Bulgaria's predominantly ethnic Turkish party Movement for Rights and Freedoms (MRF) has called for an international probe after a gunman confronted its long-time leader, Ahmed Dogan, shortly before he stepped down on Saturday (January 19th).

"The main aim of the investigation would be to identify the political mastermind of the assault," Lyutvi Mestan said at a special news conference on Sunday afternoon, less than 24 hours following his election as the new MRF head.

Dogan was delivering a speech at the party's national conference in Sofia when a gunman in a black leather jacket ran on stage and pointed a non-lethal gas pistol at the politician's head. The man, later identified as Oktay Enimehmedov, a 25-year-old ethnic Turkish university student from the Black Sea city of Burgas, pulled the trigger once, then a second time, but failed to produce a shot.

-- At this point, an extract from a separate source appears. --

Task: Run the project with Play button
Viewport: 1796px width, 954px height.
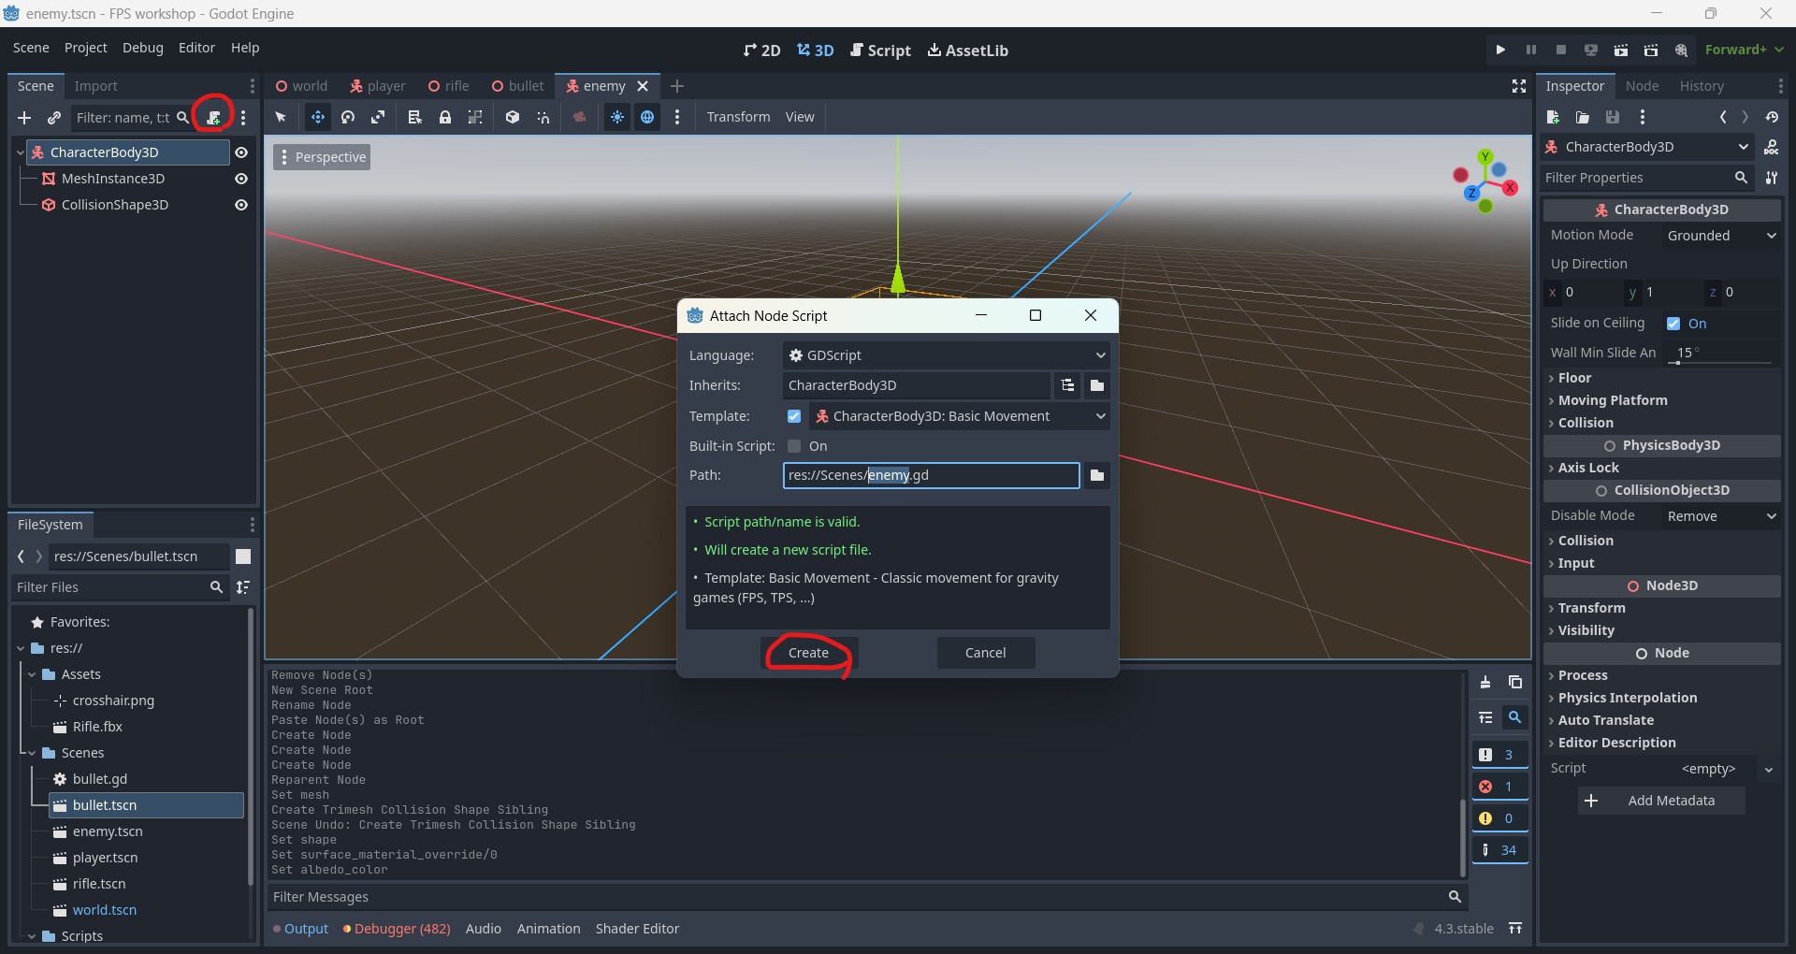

Dogan, who founded the MRF in 1990 to represent the interests of ethnic Turks in Bulgaria, was apparently surprised and startled. He wrestled briefly with the attacker before being rushed out of the hall by security guards.

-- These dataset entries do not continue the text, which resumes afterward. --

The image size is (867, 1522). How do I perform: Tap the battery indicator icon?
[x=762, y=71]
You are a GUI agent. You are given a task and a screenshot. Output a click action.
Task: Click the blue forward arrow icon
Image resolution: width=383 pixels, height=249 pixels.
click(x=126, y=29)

Meanwhile, a group of conference delegates who had also flocked to the scene tackled Enimehmedov to the floor, kicking and beating him continuously until police intervened and took him away. The assailant, who was found to be carrying a couple of knives as well, was convicted twice in the past, according to police. The first time was in 2006 for causing bodily harm and the second one four years later for drug possession.

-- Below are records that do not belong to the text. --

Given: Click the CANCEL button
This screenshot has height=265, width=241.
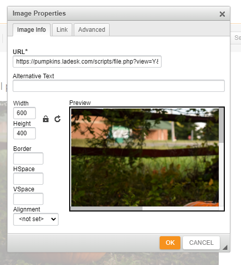Looking at the screenshot, I should [x=201, y=243].
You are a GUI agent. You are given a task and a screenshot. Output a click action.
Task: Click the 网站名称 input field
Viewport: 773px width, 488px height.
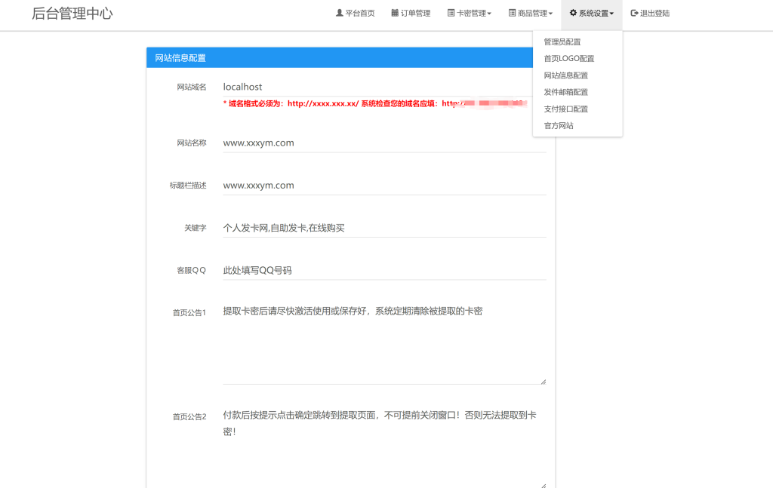pos(377,143)
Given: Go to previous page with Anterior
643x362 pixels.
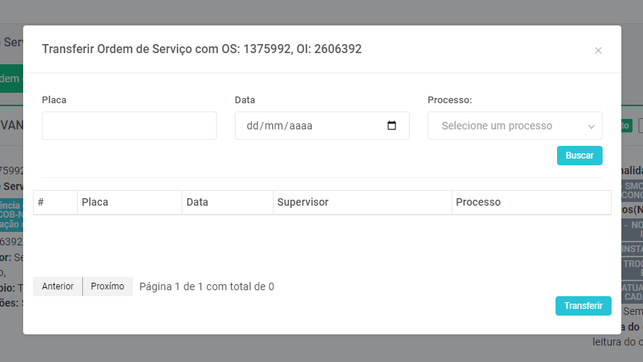Looking at the screenshot, I should 58,286.
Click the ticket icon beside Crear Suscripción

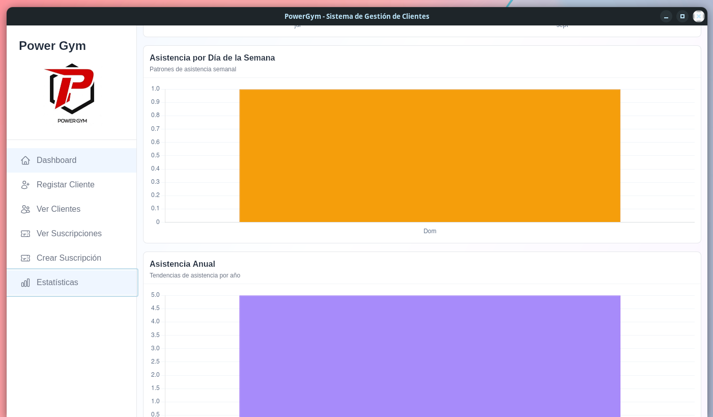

Police officials stressed that Enimehmedov used a non-lethal gas pistol in the attack. He would be charged with hooliganism, which carries a maximum punishment of five years in prison, and making a death threat, for which he could get a jail term of up to six years, Deputy Chief Prosecutor Borislav Sarafov said.

But on Sunday, Mestan called the attack an attempted ritual political murder and accused authorities of misrepresenting the truth behind the incident.

He claimed that Sofia City Prosecutor Nikolay Kokinov had told him 30 minutes after the assault that Enimehmedov would be charged with a murder attempt.

"We are asking the authorities today -- what changed in 10 hours so that we are now being inundated with totally opposite information about how the man only wanted his moment of glory," Mestan noted at the MRF news conference.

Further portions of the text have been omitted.